Le DCA est métabolisé principalement par l'intermédiaire de la GSH transférase (zêta), une famille d'enzymes cytosoliques. Les taux de métabolisme du DCA sont très élevés comparativement à ceux du TCA et du TCE, ce qui explique pourquoi il est difficile de produire in vivo des concentrations suffisantes pour les mesurer. Il est toutefois peu probable qu'aux concentrations que l'on connaît dans l'environnement, le TCA cause le cancer du foie chez les êtres humains, si l'on tient compte de son mode d'action comme agent de prolifération de peroxysomes et du fait qu'il a produit des tumeurs du foie seulement chez les souris, bien que l'on ait procédé à des tests adéquats chez les rats (DeAngelo et coll., 1997). Un des aspects du TCE qui préoccupe le plus, c'est sa conversion en DCA. Les contributions relatives du DCA et du TCA aux tumeurs du foie chez les souris ont récemment fait l'objet de discussions (Chen, 2000). Dans une communication récente (Bull et coll., 2002), on suggère fortement que le DCA contribue au cancer du foie chez les souris. Il est clair que le DCA est cancérogène à la fois chez les souris et chez les rats et que son mode d'action diffère de celui du TCA. C'est pourquoi on ne peut rejeter la cancérogénicité possible du DCA pour les êtres humains. Il est toutefois évident que même s'il peut y avoir formation de DCA pendant le métabolisme du TCE, il est très peu probable que les quantités produites soient significatives en termes de niveaux d'exposition environnementale au TCE.

7.4 Excrétion

La base de données sur l'élimination du TCE est grande et la clairance du TCE est bien définie autant chez les animaux que chez les êtres humains. Même si la cinétique de l'élimination du TCE et de ses métabolites varie selon la voie d'exposition, les voies d'élimination semblent les mêmes pour l'exposition par ingestion et l'exposition par inhalation. On n'a pas trouvé de données sur l'élimination du TCE et de ses métabolites à la suite d'une exposition par voie cutanée.

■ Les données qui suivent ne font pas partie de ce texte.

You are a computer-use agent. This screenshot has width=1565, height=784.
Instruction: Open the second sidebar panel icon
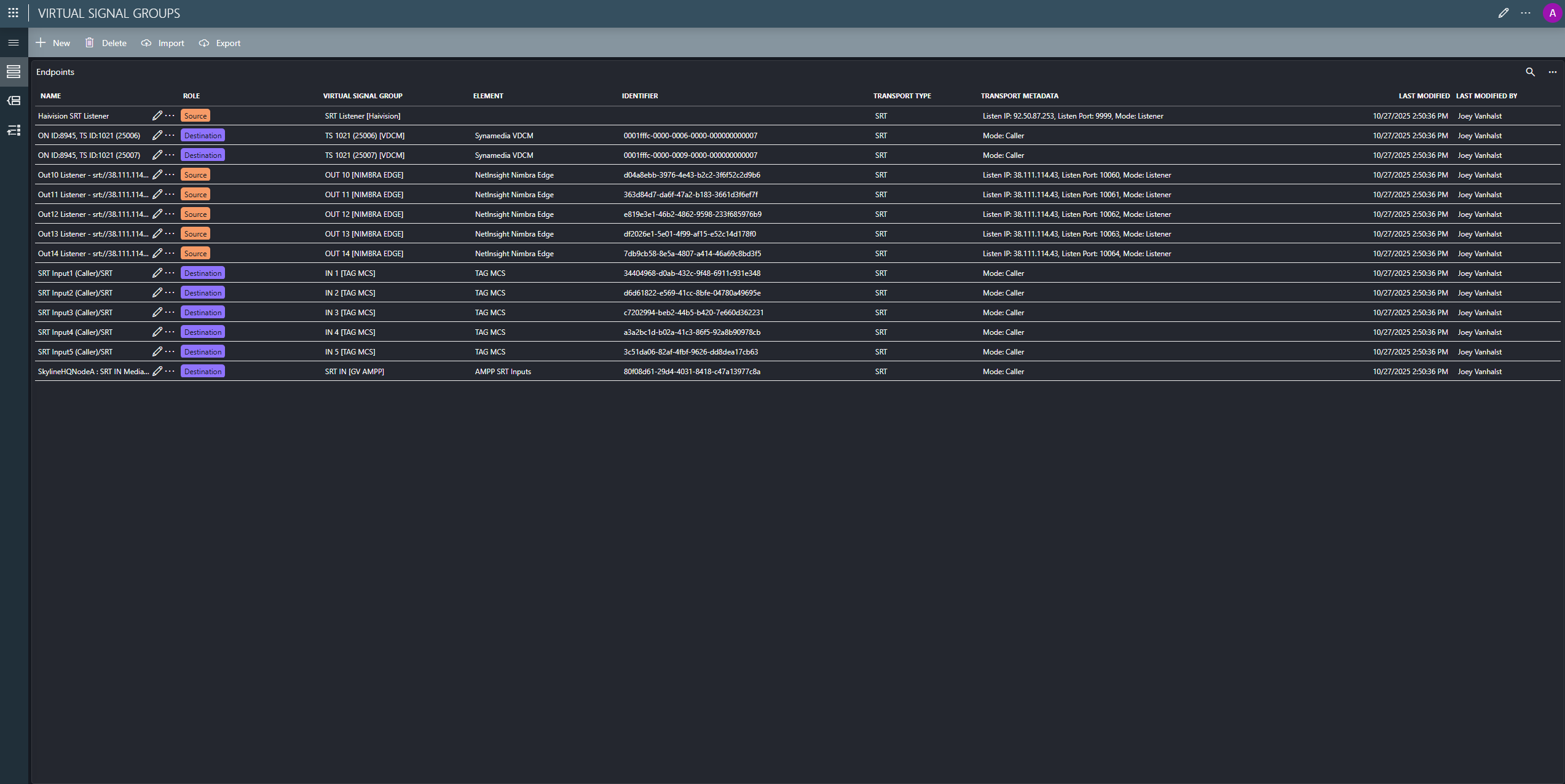14,101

Le TCE est éliminé soit tel quel dans l'air expiré, soit par transformation métabolique et excrétion subséquente, principalement dans l'urine, sous forme de TCA, de TCOH ou de TCOG (à la suite d'une oxydation métabolique) ou (après conjugaison avec le GSH) de DCVG ou de N-acétyle-dichlorovinyle-L-cystéine (DCVCNac), conjugué de la cystéine. Des études réalisées sur des volontaires humains ont démontré qu'à la suite d'une exposition au TCE, il y a d'abord production de TCOH urinaire, production plus rapide et plus importante que celle de TCA urinaire. Au fil du temps, toutefois, la production de TCA finit par dépasser celle de TCOH (Nomiyama et Nomiyama, 1971; Muller et coll., 1974; Fernandez et coll., 1975; Sato et coll., 1977; Monster et Houtkooper, 1979; Monster et coll., 1979). De faibles quantités de TCE métabolisé sont excrétées dans la bile ou sous forme de TCOH dans l'air exhalé. Le TCE peut aussi être excrété dans le lait maternel (Pellizzari et coll., 1982; Fisher et coll., 1987, 1989).

Des études comparatives ont démontré que l'élimination est plus rapide chez les souris que chez les rats (Lash et coll., 2000). La formation de TCA, métabolite plus toxique, est aussi environ 10 fois plus rapide chez les souris que chez les rats. La cinétique différentielle de l'élimination aide donc à expliquer les différences entre espèces au niveau de la toxicité et de la toxicocinétique associées au TCE, étant donné que la toxicité du TCE est reliée à la formation de ses métabolites (Parchman et Magee, 1982; Stott et coll., 1982; Dekant et coll., 1984; Buben et O'Flaherty, 1985; Mitoma et coll., 1985; Prout et coll., 1985; Rouisse et Chakrabarti, 1986). Chez les êtres humains, on a constaté une hétérogénéité interindividuelle dans le cas du métabolisme et de l'élimination du TCE (Nomiyama et Nomiyama, 1971; Fernandez et coll., 1975; Monster et coll., 1976).